Jennifer Haselberger, a former chancery canon lawyer who warned Nienstedt about Wehmeyer, said she was interviewed Monday by the county attorney’s office “regarding their ongoing investigation into potential criminal charges against Nienstedt, [former bishop Lee] Piché and/or other Chancery officials.”
She said she was asked about any connections between Nienstedt and Wehmeyer, in particular about the questions she may have been asked by the Greene Espel law firm. The firm was hired in 2014 by the archdiocese to investigate allegations of sexual improprieties between Nienstedt and seminarians and priests before he became archbishop.
That report was never made public, and key sources told the Star Tribune that the archdiocese halted the inquiry while investigators were still pursuing leads.
The Ramsey County attorney’s office would not confirm details of its investigation. But County Attorney John Choi acknowledged that as part of a complex investigation, it’s important to learn the motives of players.
“The public can safely assume that we are exploring that question and others,” Choi said in an interview Tuesday.
Nienstedt has described his ties to Wehmeyer as “pastoral.” He has denied all allegations of sexual impropriety. The archdiocese had no comment Tuesday night.
The county attorney’s historic criminal complaint against the archdiocese charges that the chancery and its “highest levels of leadership” failed to protect children from pedophile priests over decades. The charges stem from the archdiocese’s alleged lack of oversight of Wehmeyer, now serving a prison term for molesting two boys in 2010.
Nienstedt was made aware of Wehmeyer’s sexual problems and erratic behavior years before, said the complaint. That includes seeking two young men for sex at a Barnes & Noble in 2004, and “cruising’’ in a Maplewood park in 2006. Nonetheless, the lawsuit states:
• The archbishop was “unable to explain how or why the Archdiocese did not respond appropriately’’ to concerns over the Barnes & Noble incident.
• Wehmeyer told investigators that Nienstedt was aware that he had been sent to the St. Luke treatment center and had drinking problems when he was being considered for the Blessed Sacrament post.

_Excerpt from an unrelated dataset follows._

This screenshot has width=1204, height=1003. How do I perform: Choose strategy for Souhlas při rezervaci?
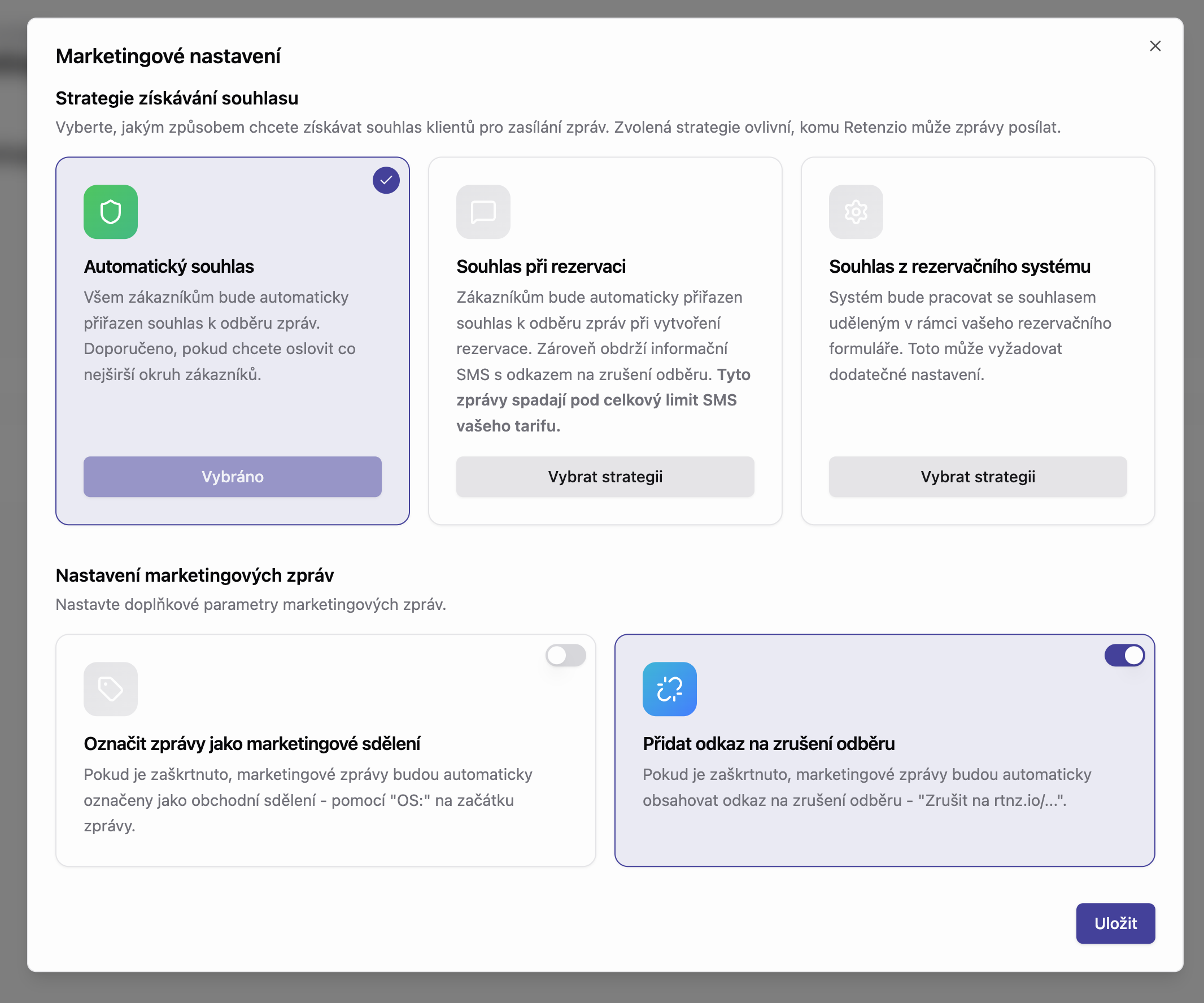click(x=605, y=477)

He said he asked the archbishop a couple of times, “Are you aware of my past?” the complaint said. Wehmeyer said that Nienstedt replied, “I don’t have to look into that stuff.’’
• Although the archdiocese received at least 12 reports complaining of Wehmeyer’s behavior in 2011 — including uncontrolled anger, demeaning outbursts and verbal abuse of staff and parishioners — he was not removed.
By May 2012, Wehmeyer was in therapy, and Nienstedt asked to attend a therapy session with him “to discuss issues that have been raised,” the complaint said.
Haselberger has stated that she believed Nienstedt’s treatment of Wehmeyer was different from that of most other priests.
She reported seeing a note from Nienstedt to Wehmeyer regarding a dinner they shared. She reported the archbishop asked for help arranging a visit to Wehmeyer in the inpatient sex-offender treatment program where he stayed before sentencing. Nienstedt did not make the visit.
In a 2014 court affidavit, Haselberger said she believed the background information on Wehmeyer that she presented to Nienstedt in 2009, when he was considering appointing Wehmeyer to Blessed Sacrament Church, would scuttle such an appointment.
She wrote: “I was unaware at that time that rather than perceiving this information as a warning, Archbishop Nienstedt viewed it as an opportunity to seek a closer acquaintance with Father Wehmeyer.”